Gestellte Aufgabe A:
Welches Modell hat laut dem Forenthread über die Adidas Evil Eye das Brillenband?
Gestellte Aufgabe B:
Gib aus dem Forenthread über die Adidas Evil Eye den Abschnitt wortgetreu aus, der mit „Ja, Hardcase ist“ beginnt und mit „Deshalb die Nachfrage.“ endet.

**** Vorliegender Text ****

# Unterschied Adidas Evil Eye und Evil Eye Pro?



## Christer (21. Mai 2005)

Hallo, 

weiß jemand wo genau der Unterschied zwischen der Adidas Evil Eye und der Evil Eye Pro ist?

Gruß

Snoopyracer


----------



## pepper.at (21. Mai 2005)

ich glaube die pro hatte nur noch dieses brillenband dazu,..


----------



## MTB-News.de




----------



## Christer (21. Mai 2005)

pepper.at schrieb:
			
		

> ich glaube die pro hatte nur noch dieses brillenband dazu,..



Das Modell mit dem Brillenband ist die Evil Eye Explorer. 

Gruß

Christian


----------



## pepper.at (21. Mai 2005)

aso stimmt ja.


----------



## jott_ka (23. Mai 2005)

Bei der Pro gibt es noch einen Satz Wechselgläser dazu (klar).


----------



## Christer (24. Mai 2005)

jott_ka schrieb:
			
		

> Bei der Pro gibt es noch einen Satz Wechselgläser dazu (klar).



Ist bei der Pro auch ein Hardcase dabei? 

Gruß

Snoopyracer


----------



## Bär-BT (24. Mai 2005)

Ja, Hardcase ist dabei. Imho auch ein sehr gutes/stabiles
Im allgemeinen eine sehr empfehlenswerte Brille.


----------



## Christer (24. Mai 2005)

Hallo, 

ich habe auch schon eine Evil Eye und bin sehr zufrieden. Jetzt möchte ich mir noch eine Evil Eye in einer anderen Farbe kaufen. Bei ebay wird die Evil Eye und die Evil Eye Pro angeboten, bei der Evil Eye Pro steht das Hard Case aber auch nicht bei allen Anbietern im Lieferumfang. Deshalb die Nachfrage. 

Gruß

Snoopyracer


----------



## jott_ka (24. Mai 2005)

**** Bereitgestellte Daten ****

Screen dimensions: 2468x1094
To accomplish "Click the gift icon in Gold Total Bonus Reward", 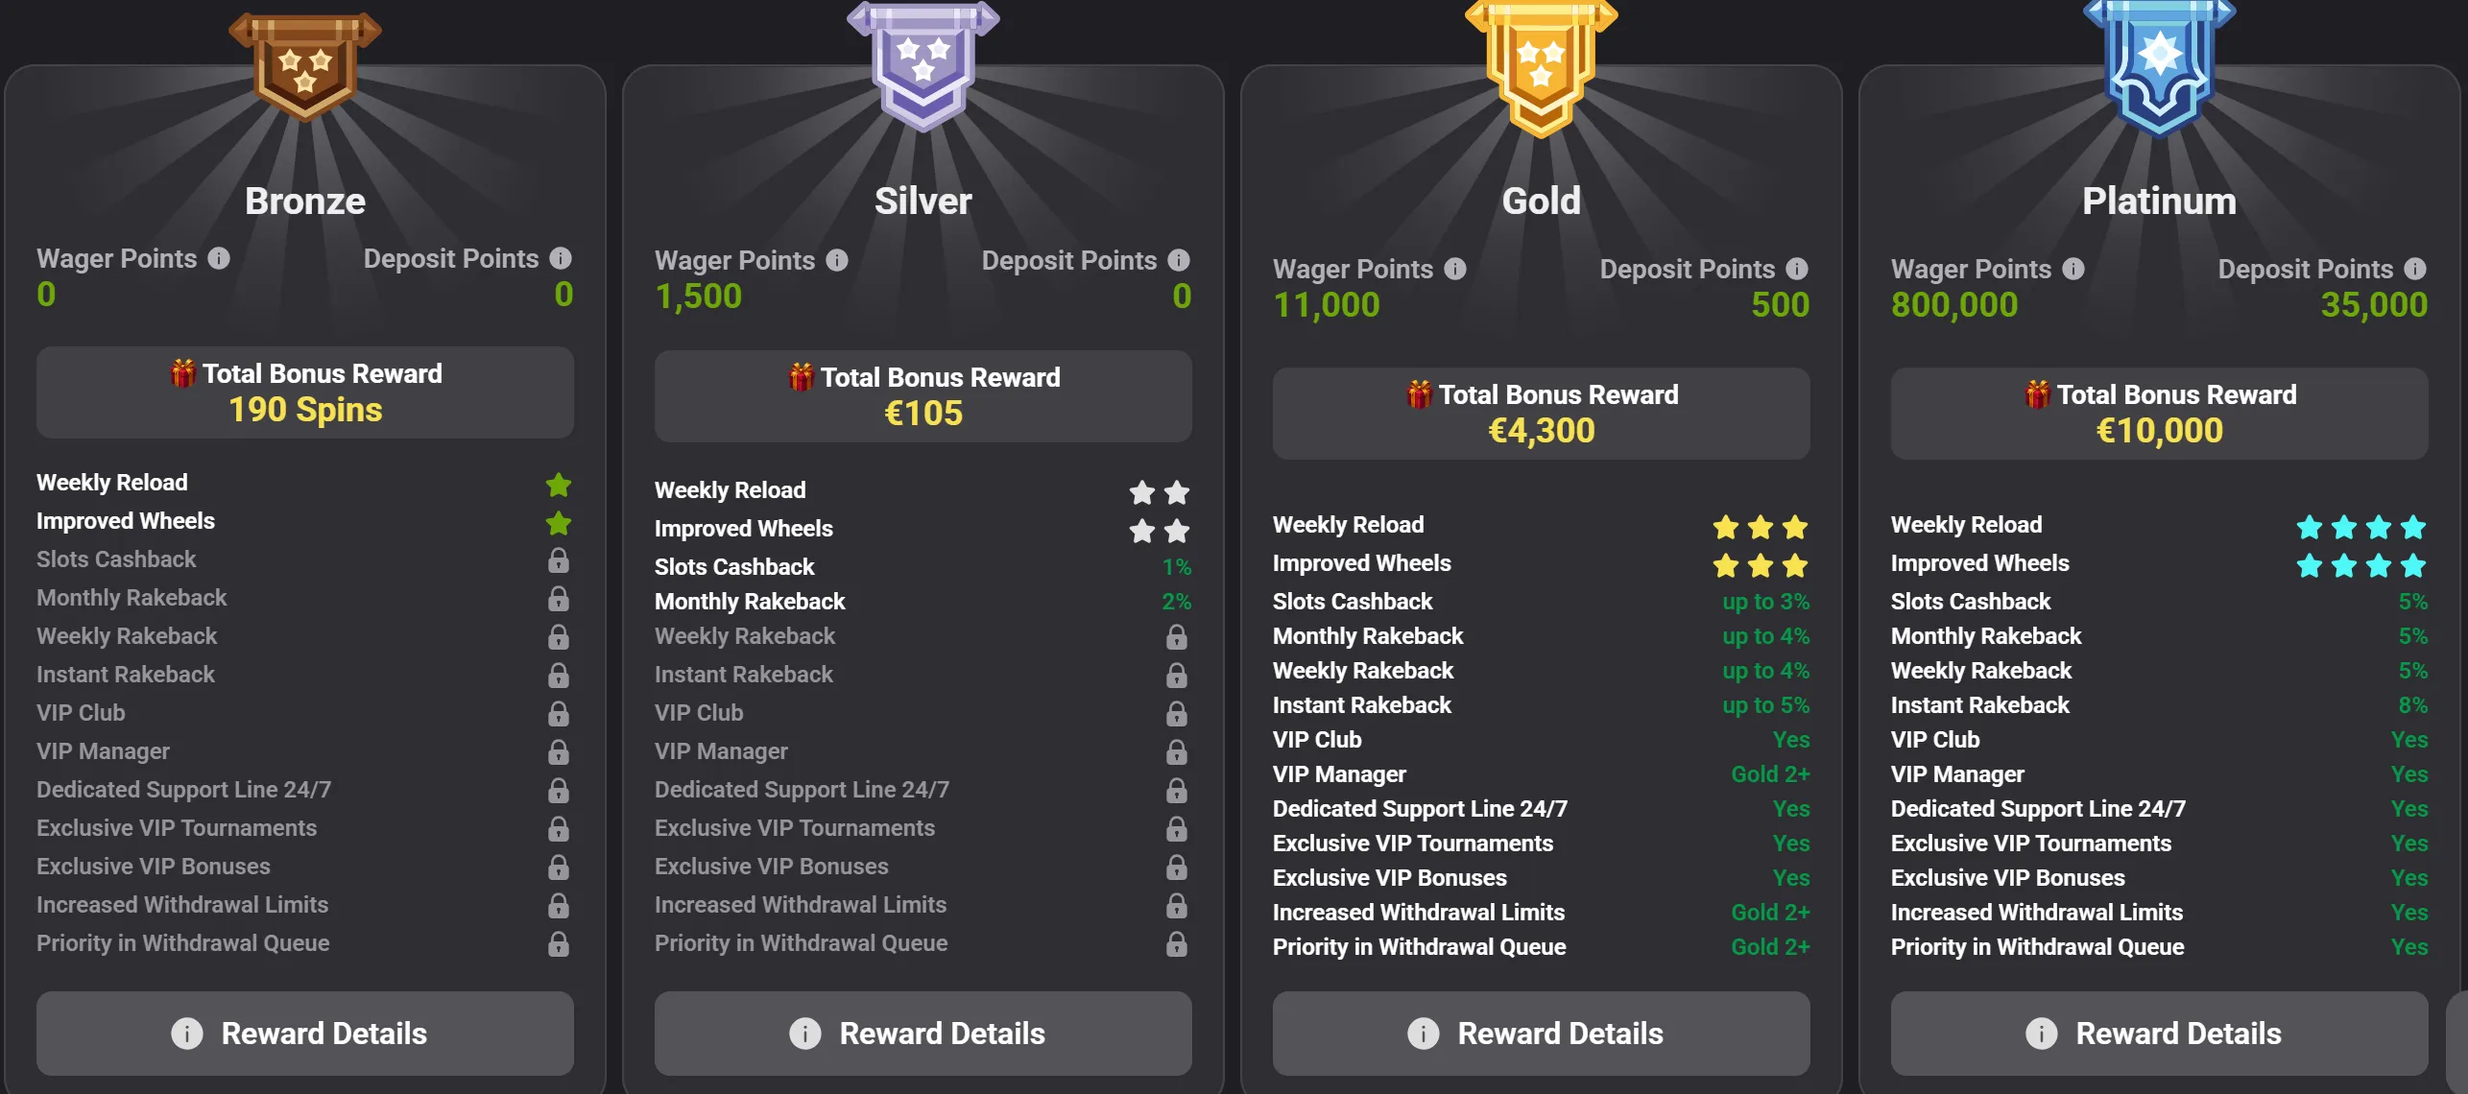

****

Schriftliche Antwort A:
Die Evil Eye Explorer.

Schriftliche Antwort B:
Ja, Hardcase ist dabei. Imho auch ein sehr gutes/stabiles
Im allgemeinen eine sehr empfehlenswerte Brille.


----------



## Christer (24. Mai 2005)

Hallo, 

ich habe auch schon eine Evil Eye und bin sehr zufrieden. Jetzt möchte ich mir noch eine Evil Eye in einer anderen Farbe kaufen. Bei ebay wird die Evil Eye und die Evil Eye Pro angeboten, bei der Evil Eye Pro steht das Hard Case aber auch nicht bei allen Anbietern im Lieferumfang. Deshalb die Nachfrage.